=== Problem description ===
Recast the stretch of the listing that opens with the line containing "Open the About dialog" and closes with the line containing "[x=968, y=69]" as a Markdown table with the columns Row and Line, numbering each line and skipping blank ones. Leave the pictures out of the table.

== Records to process

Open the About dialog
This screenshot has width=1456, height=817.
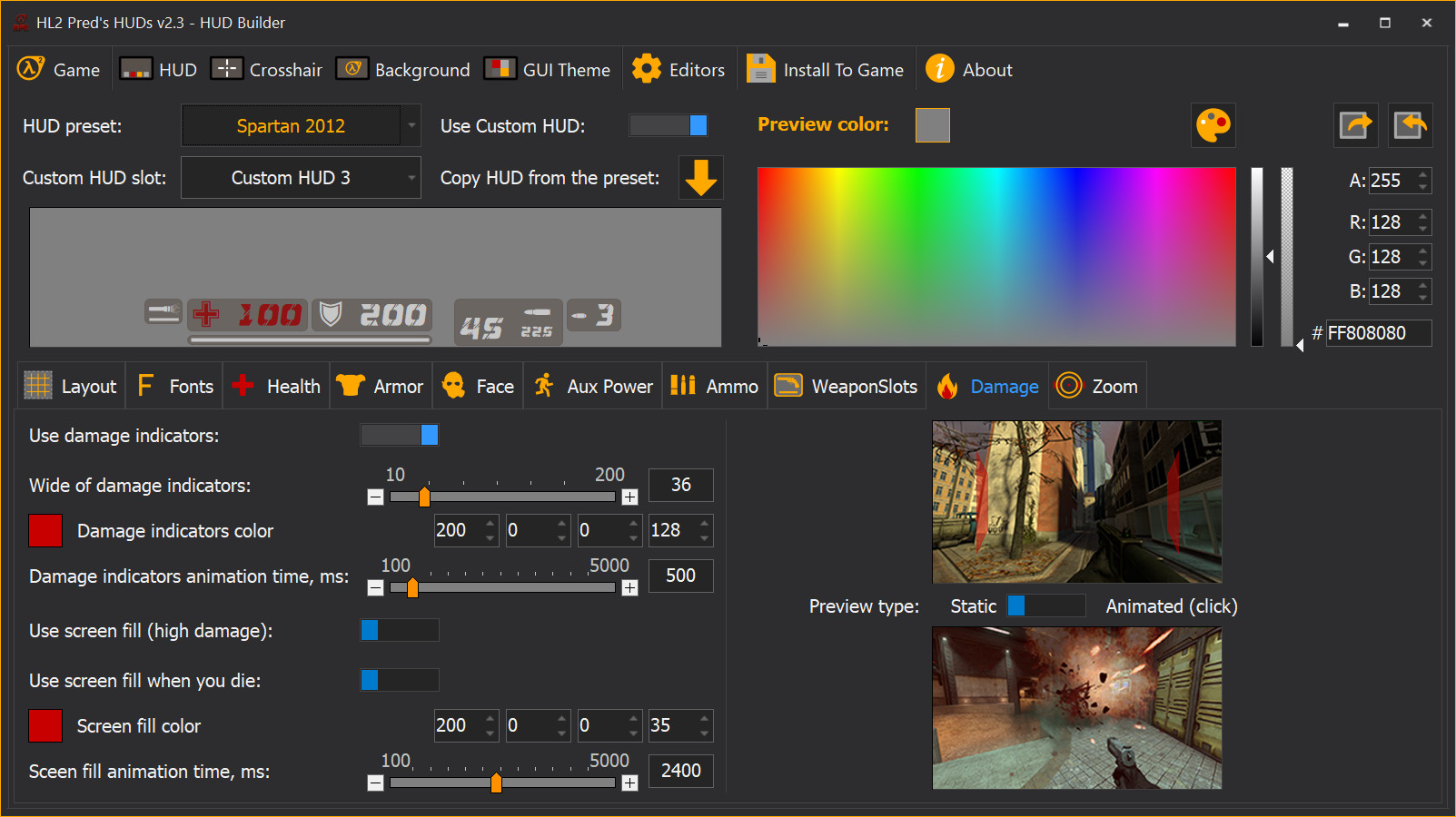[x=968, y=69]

====
== Records to process

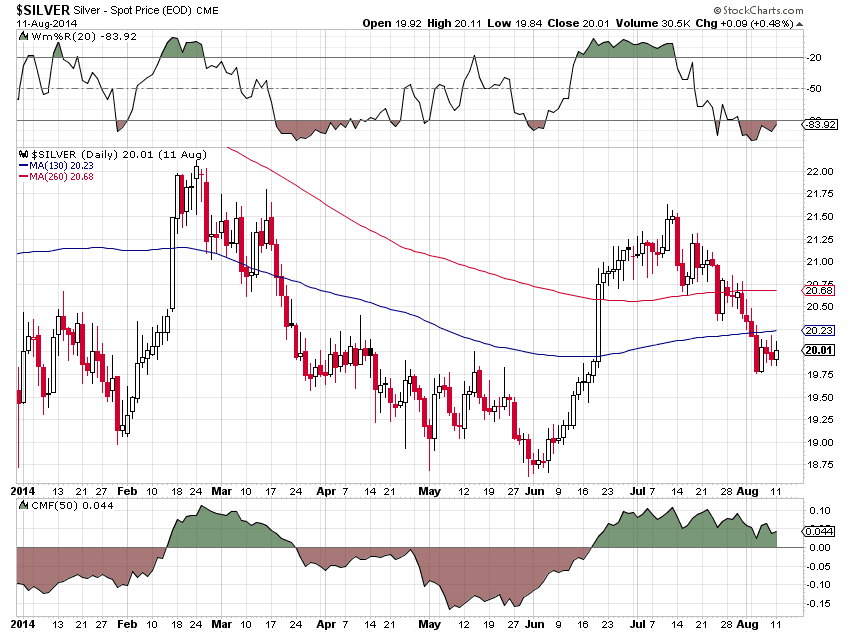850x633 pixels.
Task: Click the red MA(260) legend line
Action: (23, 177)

====

=== Written response ===
| Row | Line |
|---|---|
| 1 | Open the About dialog |
| 2 | This screenshot has width=1456, height=817. |
| 3 | [x=968, y=69] |